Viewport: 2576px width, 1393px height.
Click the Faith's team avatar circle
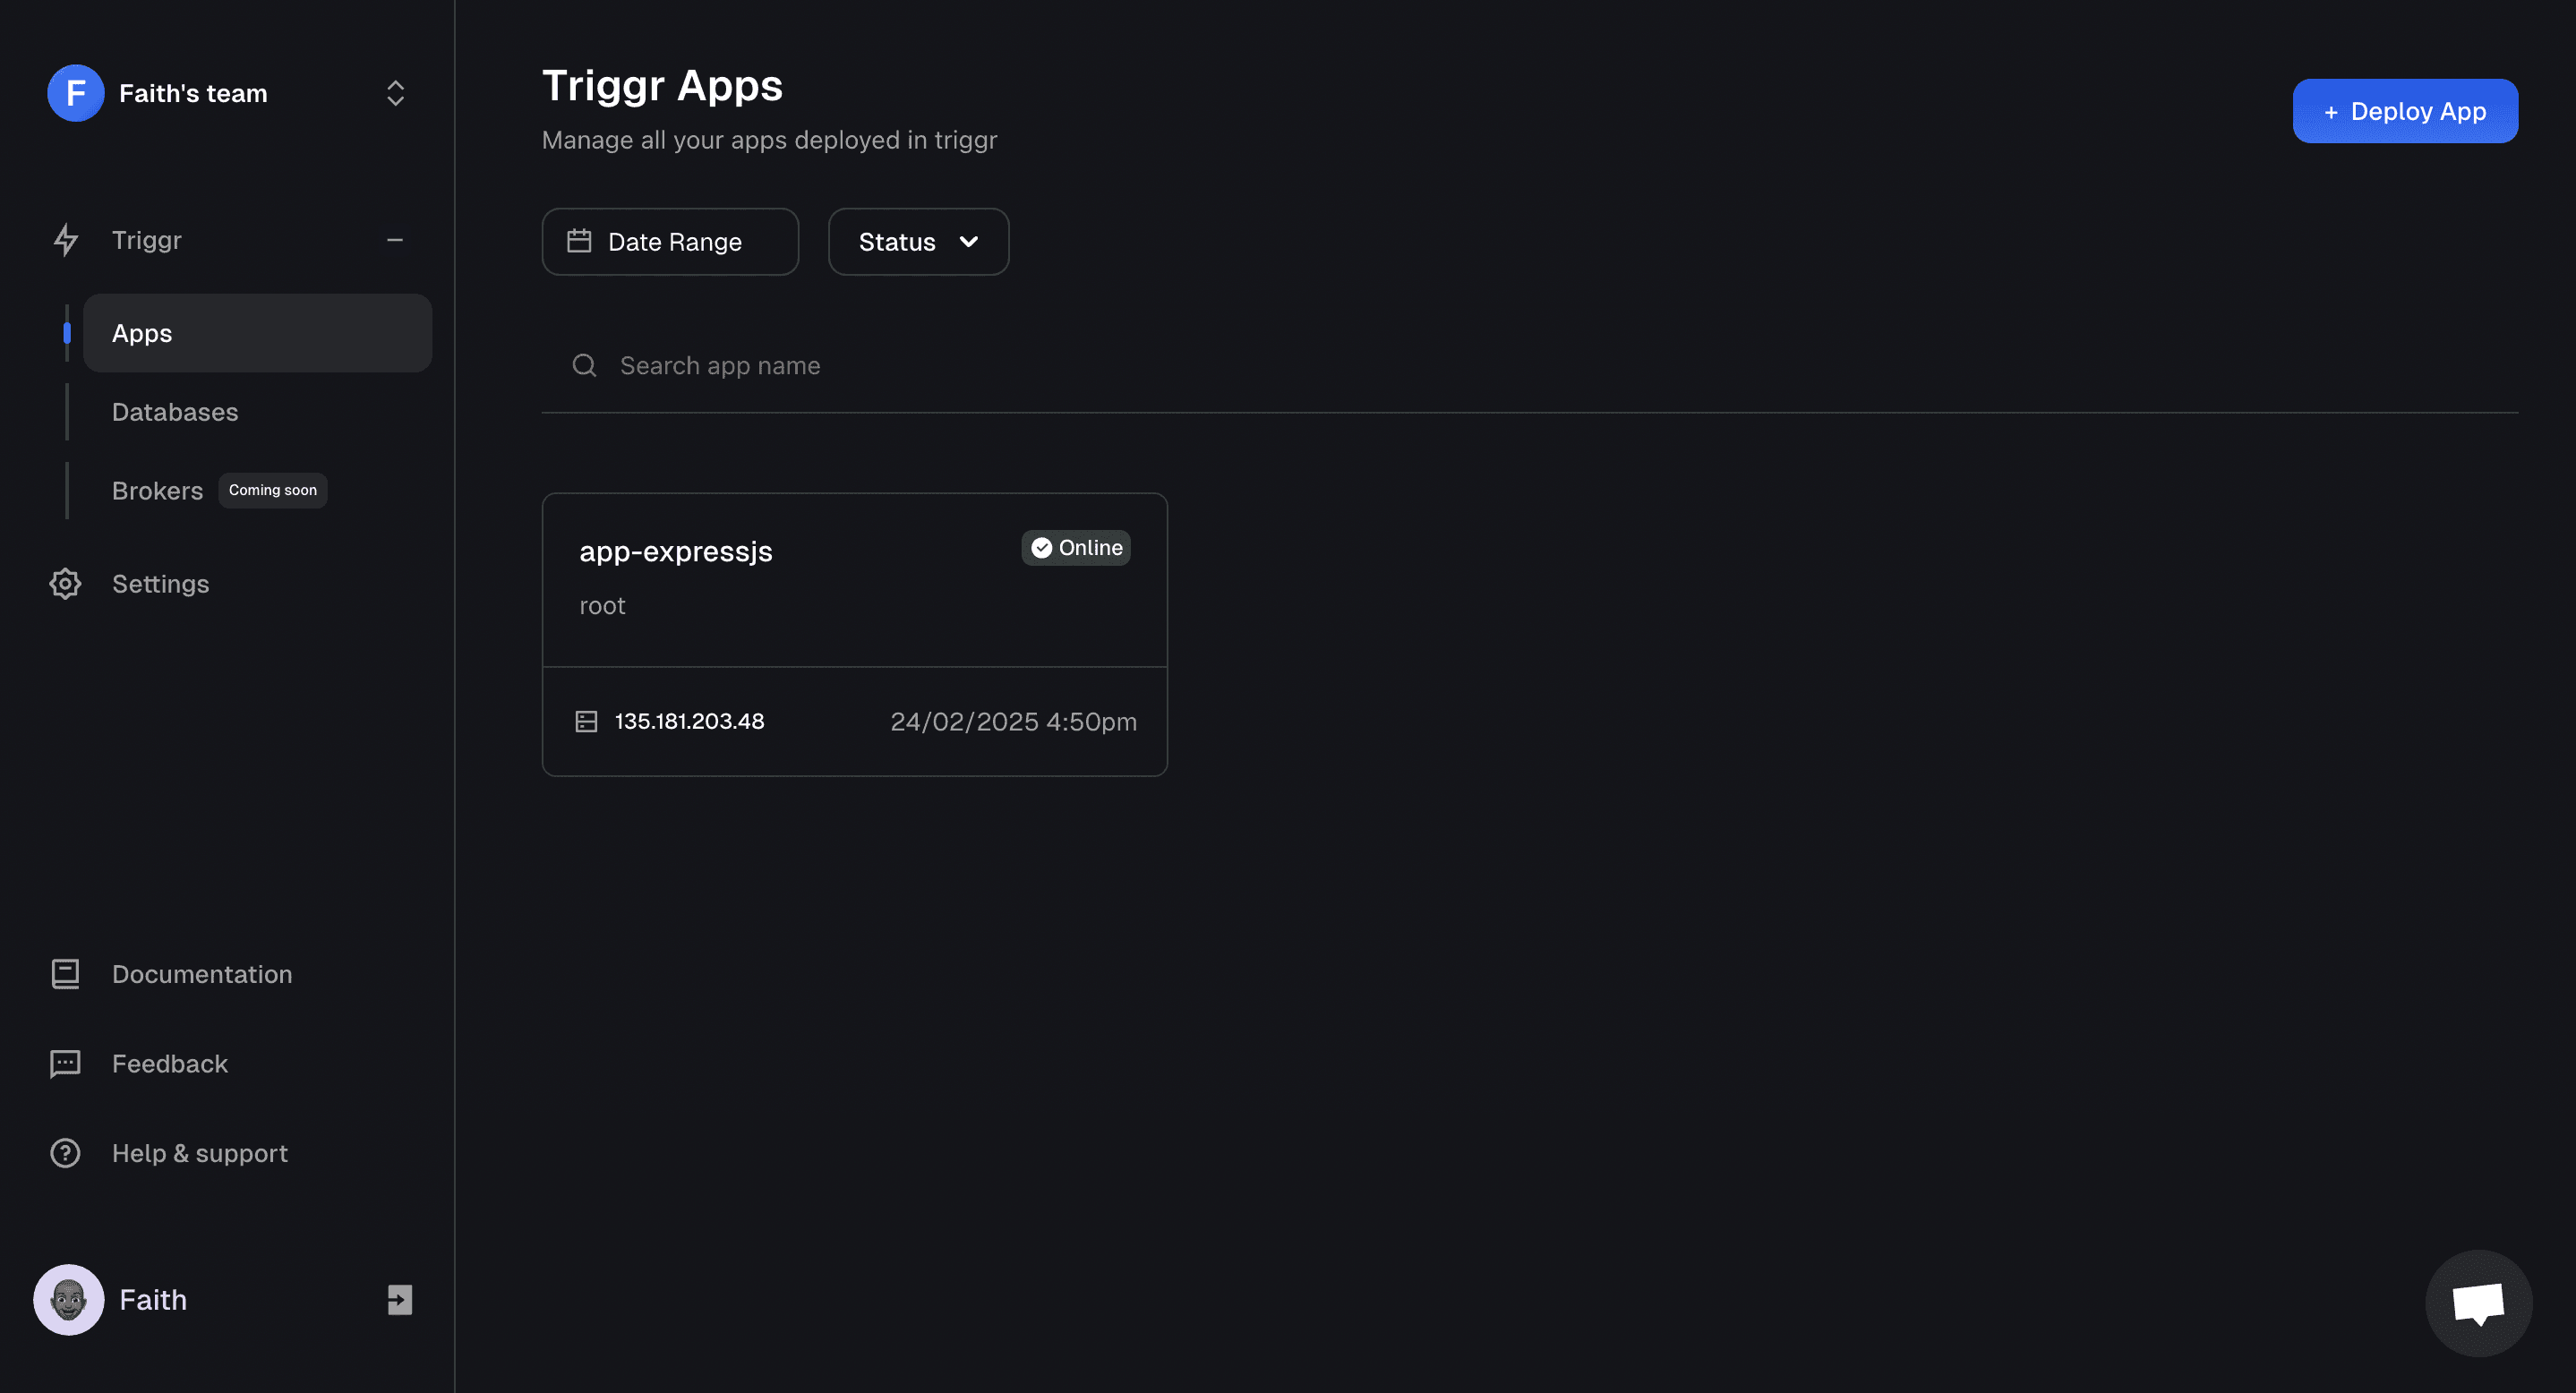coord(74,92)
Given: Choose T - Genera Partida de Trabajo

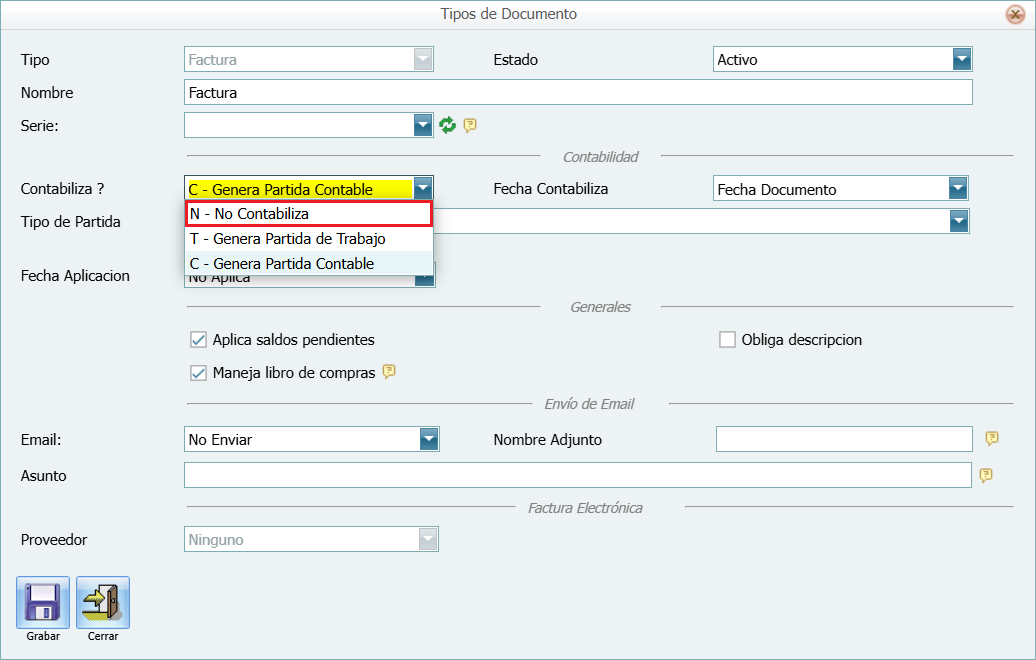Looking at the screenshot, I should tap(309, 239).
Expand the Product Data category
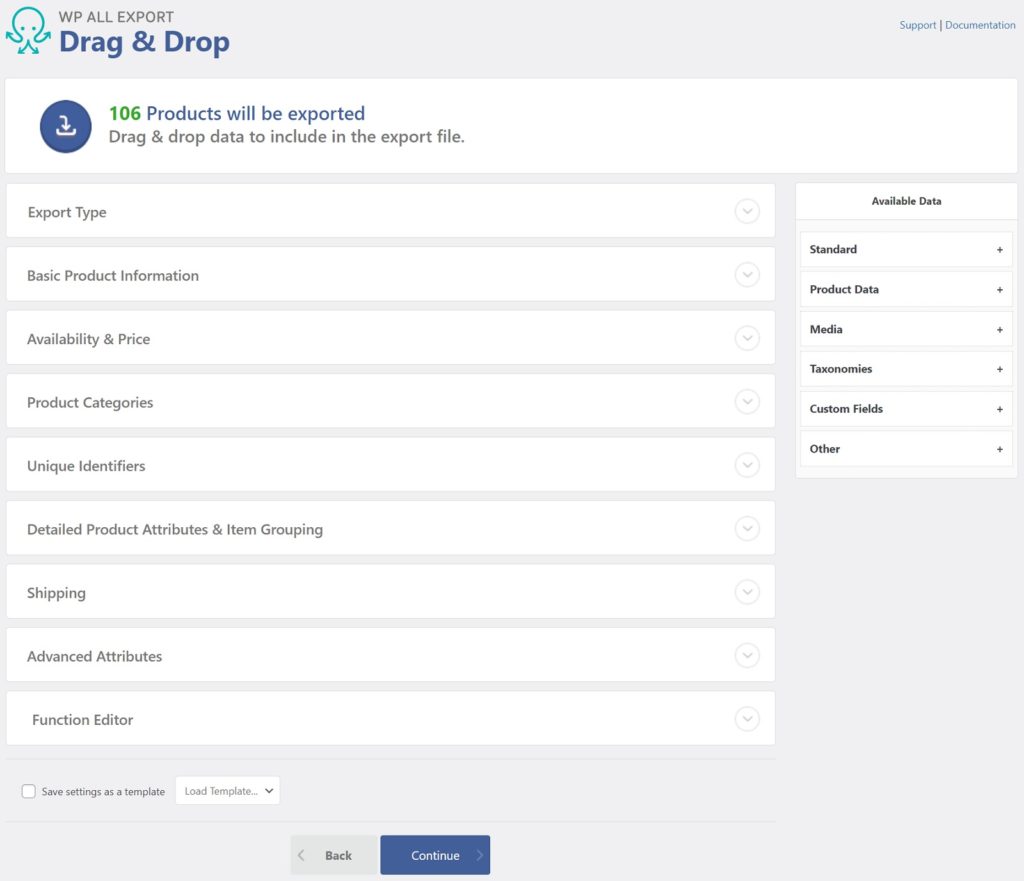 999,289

= = = =

* **Given request**: Rewrite the material above, replacing "Click" with "Select" and changing nothing else. Omit the pictures from your answer.

* **The answer**:
Viewport: 2576px width, 1393px height.
Select the Faith's team avatar circle
coord(74,92)
Given: Choose T - Genera Partida de Trabajo

Looking at the screenshot, I should tap(309, 239).
Expand the Product Data category
 999,289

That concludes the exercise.